**Travail demandé**
a) Recopiez le passage du texte sur Ruben Natal-San Miguel qui va de « En se promenant » jusqu'à « bien trop brève. » inclus.
b) Répondez à ces questions d'après le texte sur Ruben Natal-San Miguel :
(i) Où travaillait Natal-San Miguel au moment des attentats du 11 Septembre ?
(ii) Quel nom est tatoué sur le cou de la femme âgée rencontrée dans le Bronx ?
(iii) De quoi Ivana est-elle morte, et à quelle date ?
c) Traduisez en anglais cette phrase du texte sur Ruben Natal-San Miguel : « Natal-San Miguel parcourt les rues de New York afin d'immortaliser les femmes rencontrées en chemin. »

**Extrait du texte**

====================

Natal-San Miguel s’est mis à la photographie après avoir survécu aux attentats du 11 Septembre alors qu’il travaillait à Wall Street. « J’ai décidé que je ne pouvais plus vivre dans l’Upper West Side. Je me suis réinstallé à Harlem et j’ai immédiatement remarqué que sa culture de la rue – si riche – était en train d’être éradiquée par la gentrification. J’ai commencé à photographier pour moi-même, puis j’ai pris conscience de la responsabilité qui en découlait. À mesure que l’Amérique se diversifie, il est important que tous les arts et médias, et en particulier la photographie, documentent ces changements fondamentaux. »
Un acte d’amour
En 2019, deux événements vont changer à jamais la vie de Ruben Natal-San Miguel. Le jour même du décès de sa mère, son amie et voisine, Jennifer Schlecht et sa fille de cinq ans Abby, sont sauvagement assassinées par le mari violent, qui se suicidera juste après. Reconnaissant l’héritage douloureux du féminicide et de la maltraitance domestique, Natal-San Miguel se souvient : « Ma mère n’avait pas le droit de regarder son père quand elle lui parlait. J’en ai été témoin à l’âge de cinq ans. »
Déterminé à mettre à l’honneur les femmes, Natal-San Miguel entreprend alors une série de portraits intitulée « Women R Beautiful » qui offre un panorama inclusif de la féminité aujourd’hui. Natal-San Miguel parcourt les rues de New York afin d’immortaliser les femmes rencontrées en chemin. « Je sors l’esprit ouvert et j’aime photographier toutes les personnes qui attirent mon attention », explique-t-il.
Alors qu’il se rend à un spectacle de Rashaad Newsome au Studio Museum of Harlem, Natal-San Miguel remarque une jeune femme noire portant un pull rose vif et des boucles d’oreilles en forme de menottes dorées. « Elles n’étaient pas en plastique – elles pesaient autant que de vraies menottes ! » assure-t-il. « J’ai décidé d’intituler cette photo Not Just Another Vanilla Portrait(Pas juste un autre portrait à la vanille) car son look ne correspondait à aucune norme. À cette époque, on n’exposait pas de portrait Noir, surtout dans le Massachusetts où celui-ci a été exposé pour la première fois. »
Un devoir de mémoire
Les histoires des femmes de Ruben Natal-San Miguel sont aussi puissantes et émouvantes que les portraits eux-mêmes. Dans le Bronx, il rencontre une femme âgée avec des bigoudis sur la tête et un tatouage sur le cou où est écrit « Carlos » avec trois cœurs. « J’ai été attiré par la perfection architecturale de ses bigoudis, puis j’ai vu le tatouage sur son cou et je lui ai demandé qui était Carlos », se souvient-il.
« Elle m’a répondu fâchée : “C’est un très mauvais mari.” J’ai compris que son tatouage, autrefois acte d’amour, était désormais le symbole de son amertume. Beaucoup de gens n’ont pas l’argent pour faire enlever un tatouage. Elle était dans une relation abusive et ce tatouage en était la cicatrice indélébile. »
En se promenant un jour dans le parc Marcus Garvey à East Harlem, Natal-San Miguel rencontre une jeune femme rayonnante de beauté et de confiance en elle. Elle porte une veste d’un rouge vif assorti à celui de ses lèvres et aux pointes de ses cheveux, et un énorme tatouage lui barre la poitrine : Ivangeline. Ce portrait de 2019 s’est avéré être plus qu’une rencontre passagère – le souvenir d’une jeune femme dans la fleur de l’âge dont la vie fut bien trop brève.
« J’ai pris cette photo quand Ivana avait 18 ans. Elle n’a pas atteint son vingtième anniversaire. Elle est morte en juillet 2021 d’une overdose », raconte Natal-San Miguel, dont le frère était également décédé d’un cancer peu avant. Il a rencontré Elsa, la mère d’Ivana, cette perte mutuelle les a rapprochés. Plus tard, il a fait un portrait d’Elsa à l’endroit même où il avait photographié Ivana deux ans auparavant.

====================

**Données extraites**

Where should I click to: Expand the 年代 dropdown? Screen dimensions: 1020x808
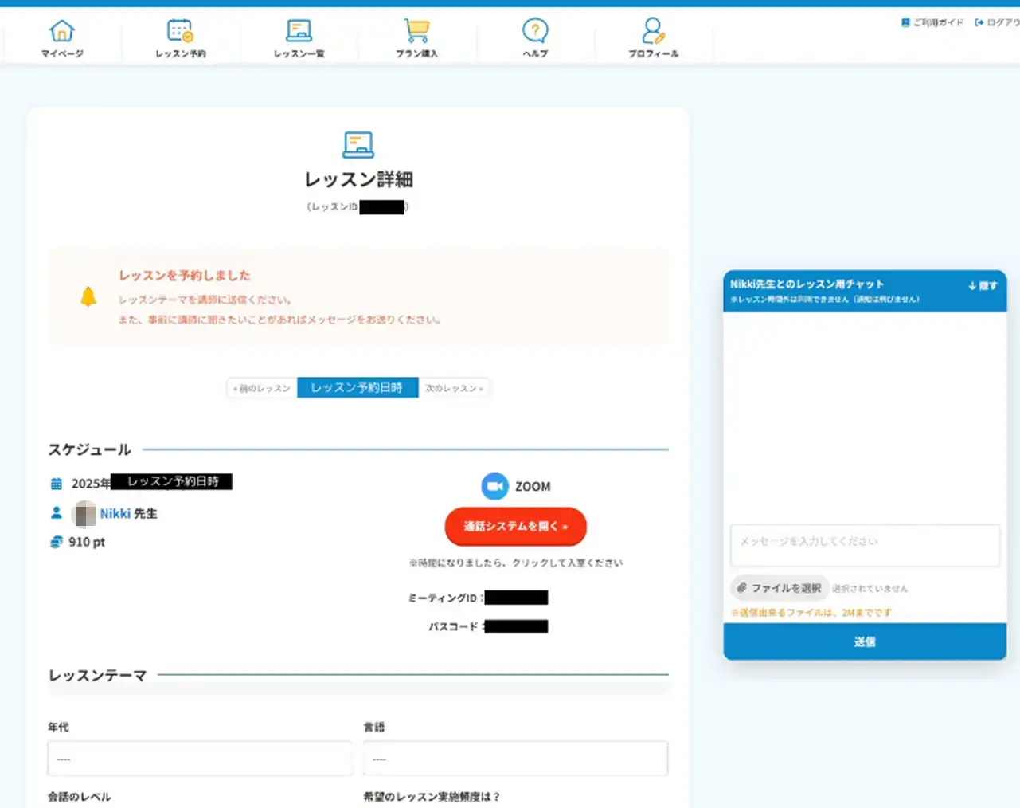[199, 759]
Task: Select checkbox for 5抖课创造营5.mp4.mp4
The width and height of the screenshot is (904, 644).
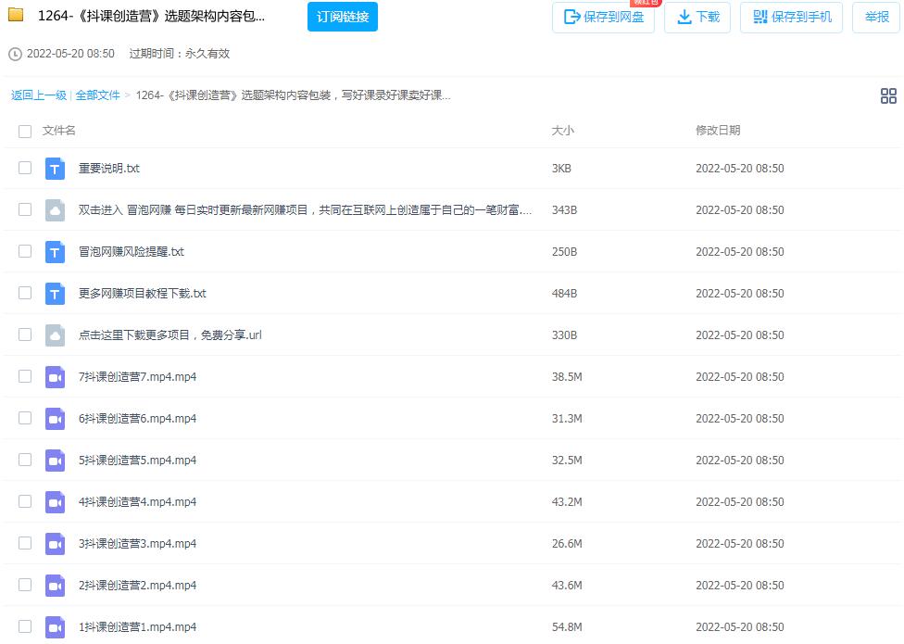Action: click(x=25, y=461)
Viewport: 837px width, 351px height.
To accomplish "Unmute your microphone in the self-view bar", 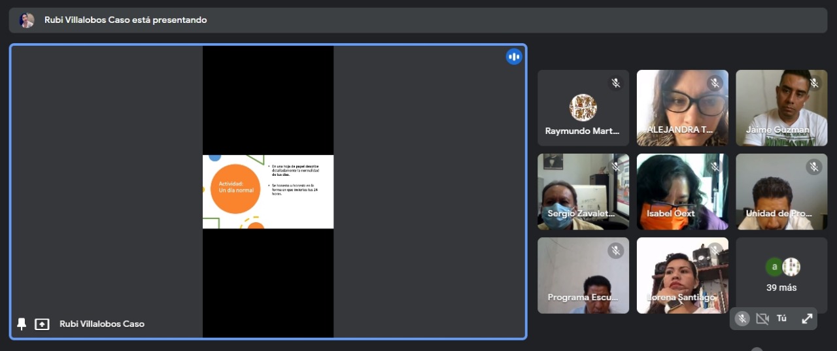I will pos(742,318).
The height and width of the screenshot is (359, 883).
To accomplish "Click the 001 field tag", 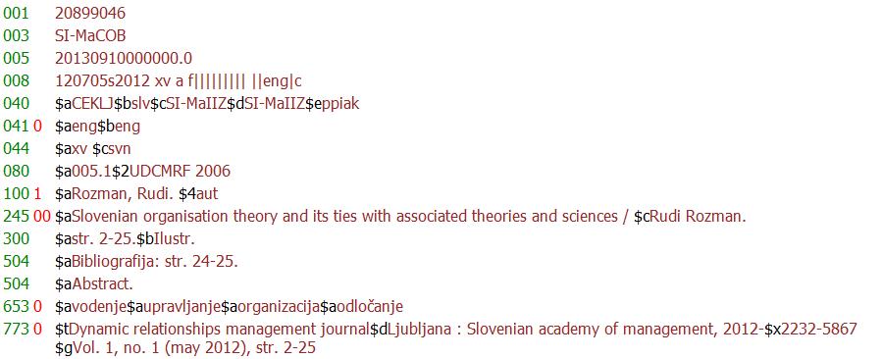I will coord(15,13).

====================

**Corrigé**
a)
En se promenant un jour dans le parc Marcus Garvey à East Harlem, Natal-San Miguel rencontre une jeune femme rayonnante de beauté et de confiance en elle. Elle porte une veste d’un rouge vif assorti à celui de ses lèvres et aux pointes de ses cheveux, et un énorme tatouage lui barre la poitrine : Ivangeline. Ce portrait de 2019 s’est avéré être plus qu’une rencontre passagère – le souvenir d’une jeune femme dans la fleur de l’âge dont la vie fut bien trop brève.

b)
(i) À Wall Street.
(ii) « Carlos », accompagné de trois cœurs.
(iii) D'une overdose, en juillet 2021.

c) Natal-San Miguel roams the streets of New York to capture the women he meets along the way.